## WHAT IS NEEDED:
Rewrite everything from the line containing "How do I perform: Click" down to the end of the items below, shifting every coordinate in the answers by -5 and leaving all other text unchanged. Omit the pictures from your output.

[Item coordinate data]
....................
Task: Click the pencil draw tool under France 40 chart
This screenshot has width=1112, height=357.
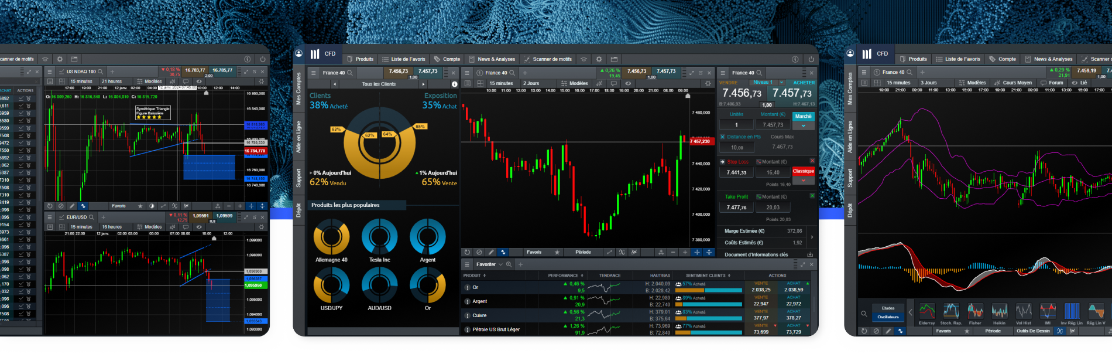Action: point(491,252)

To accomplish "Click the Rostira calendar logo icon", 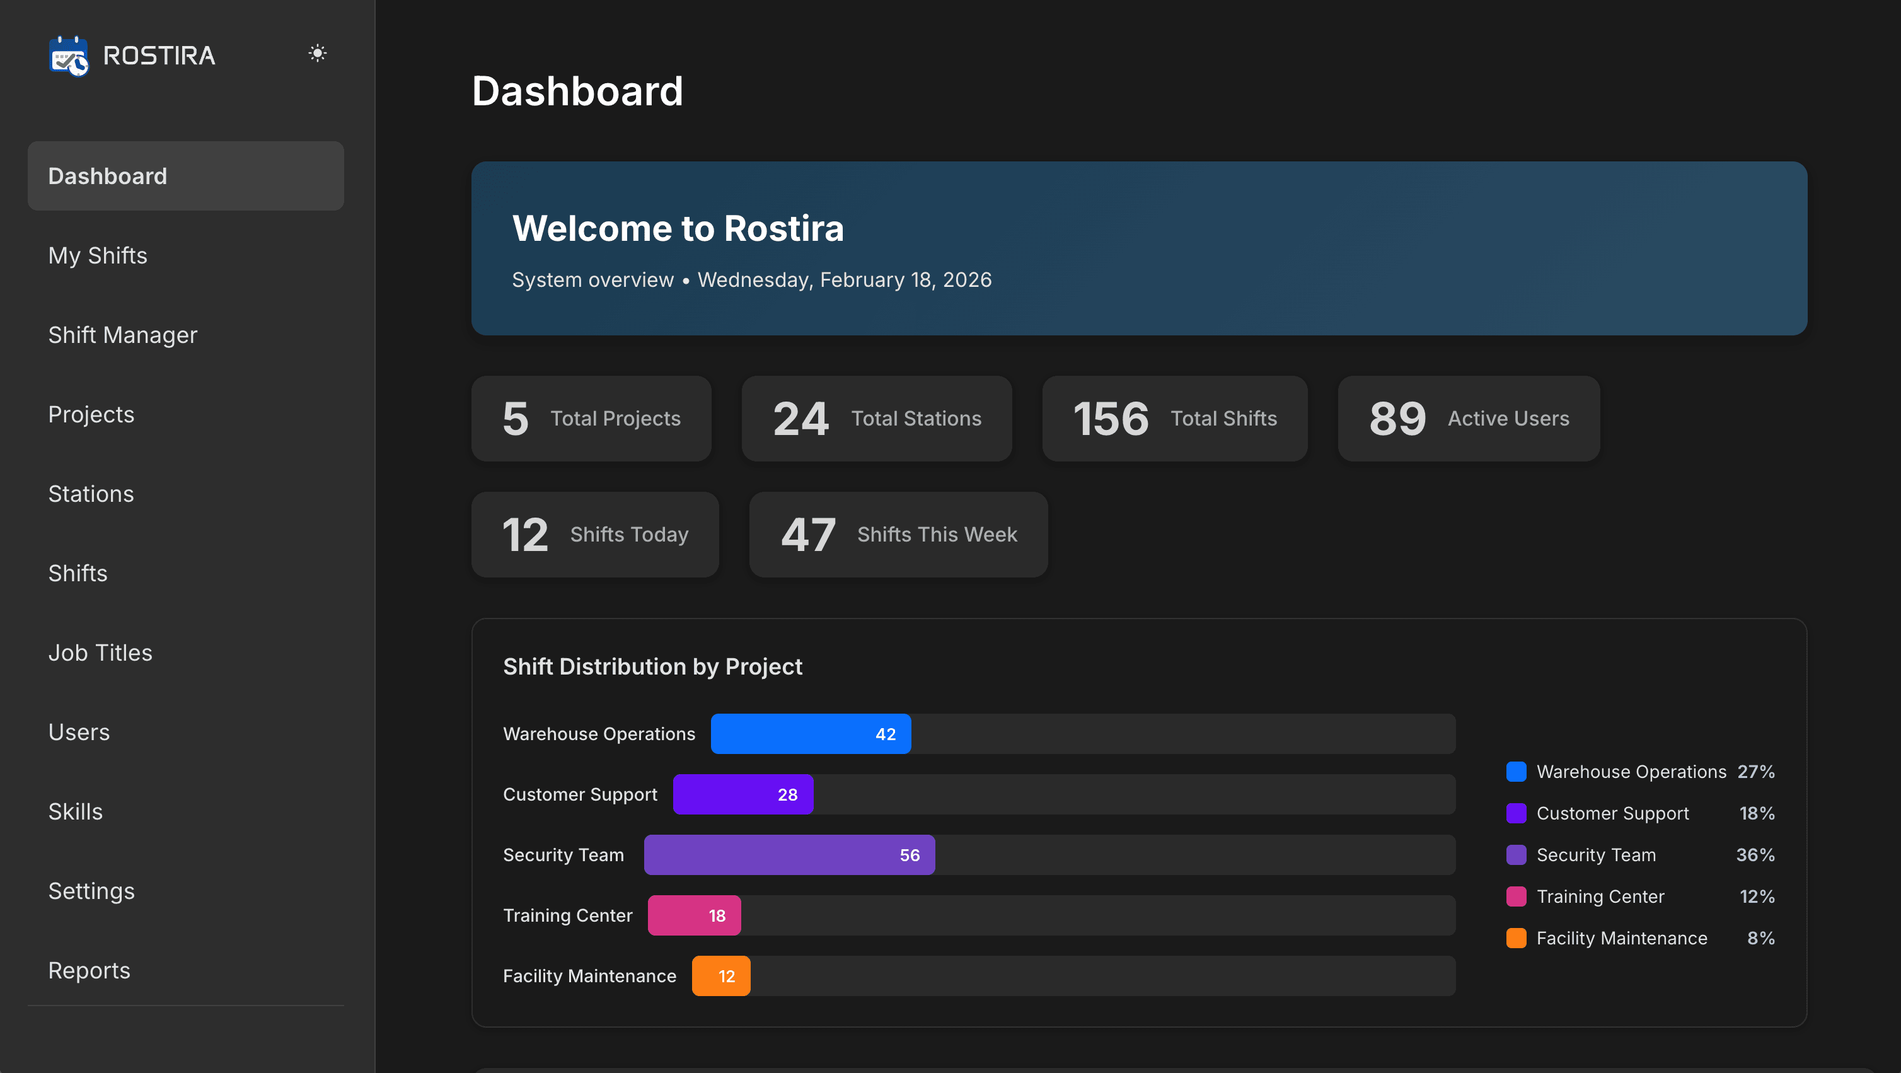I will pos(70,56).
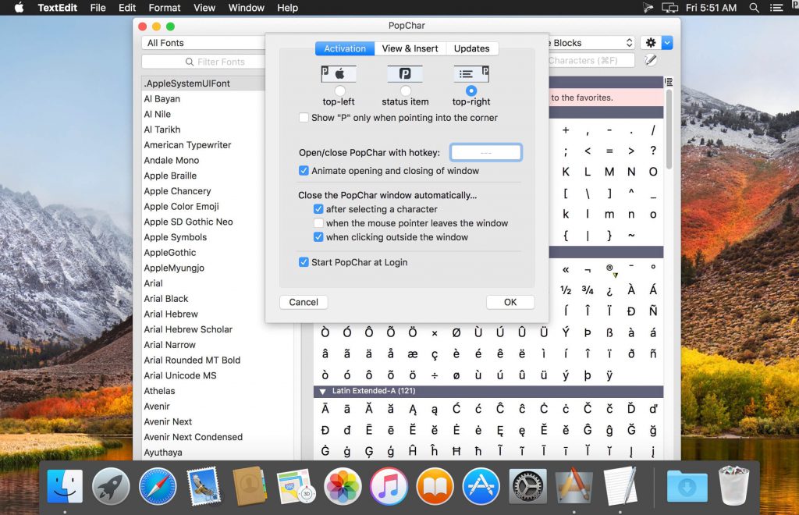The height and width of the screenshot is (515, 799).
Task: Open Spotlight search from the menu bar
Action: (754, 8)

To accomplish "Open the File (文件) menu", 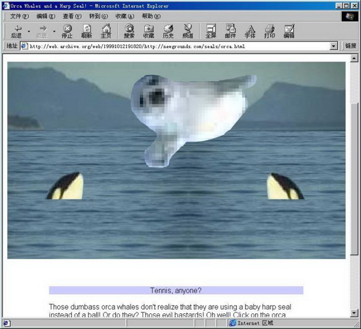I will 19,16.
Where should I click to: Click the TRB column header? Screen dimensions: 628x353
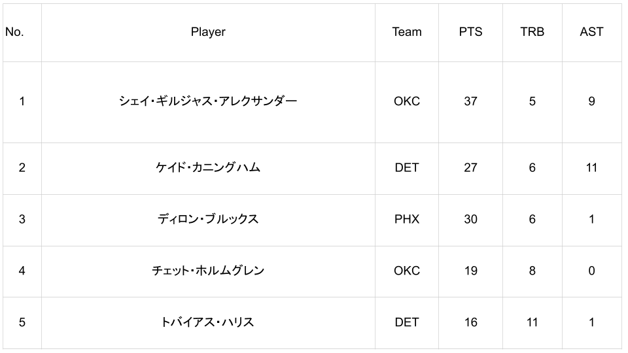pyautogui.click(x=532, y=32)
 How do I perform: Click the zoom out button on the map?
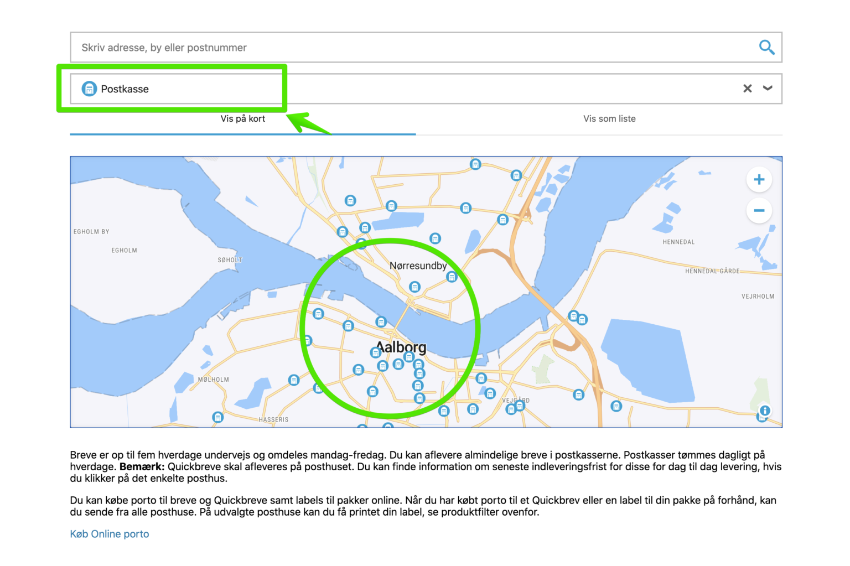[x=759, y=211]
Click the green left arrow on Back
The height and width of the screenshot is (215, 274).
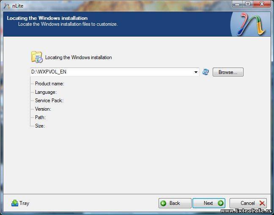point(164,203)
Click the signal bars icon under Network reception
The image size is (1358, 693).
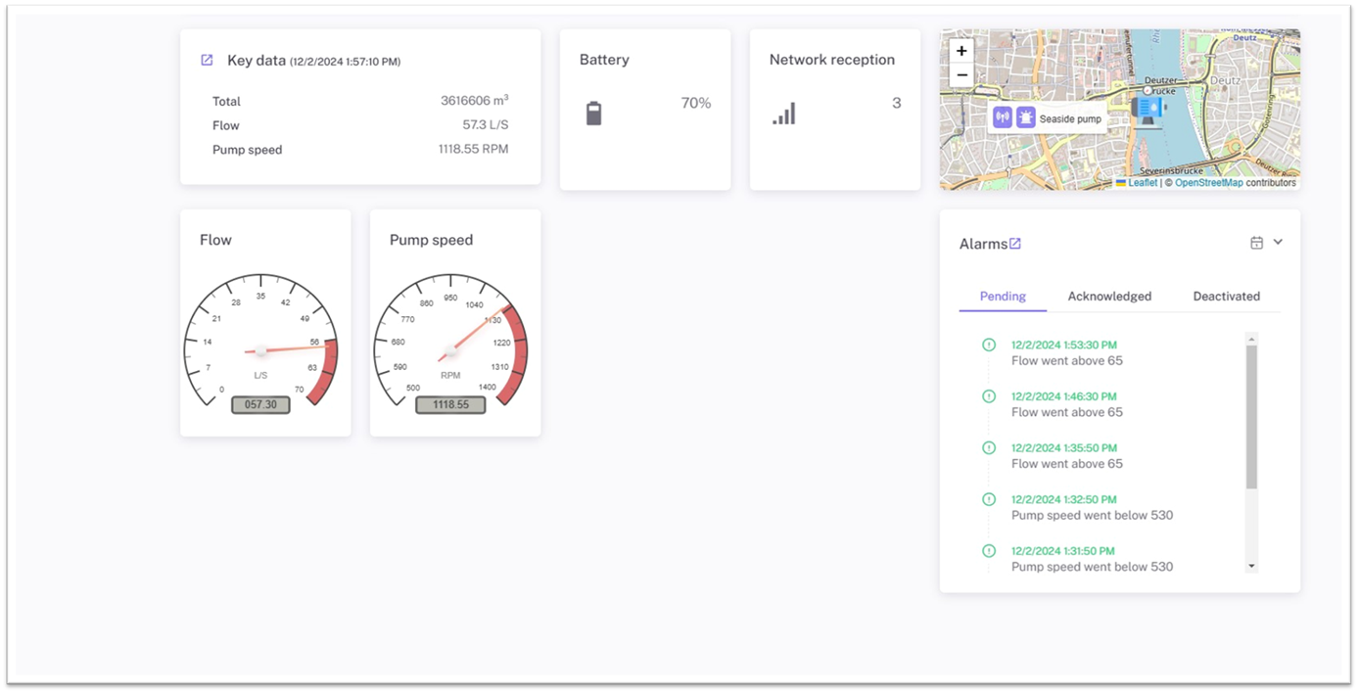pyautogui.click(x=783, y=113)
....................
## WRITTEN SOLUTION:
 How do I perform: Click the zoom out button on the map?
[x=754, y=206]
Click the green left arrow on Back
The height and width of the screenshot is (215, 274).
point(159,198)
Click the signal bars icon under Network reception
The image size is (1358, 693).
pyautogui.click(x=778, y=108)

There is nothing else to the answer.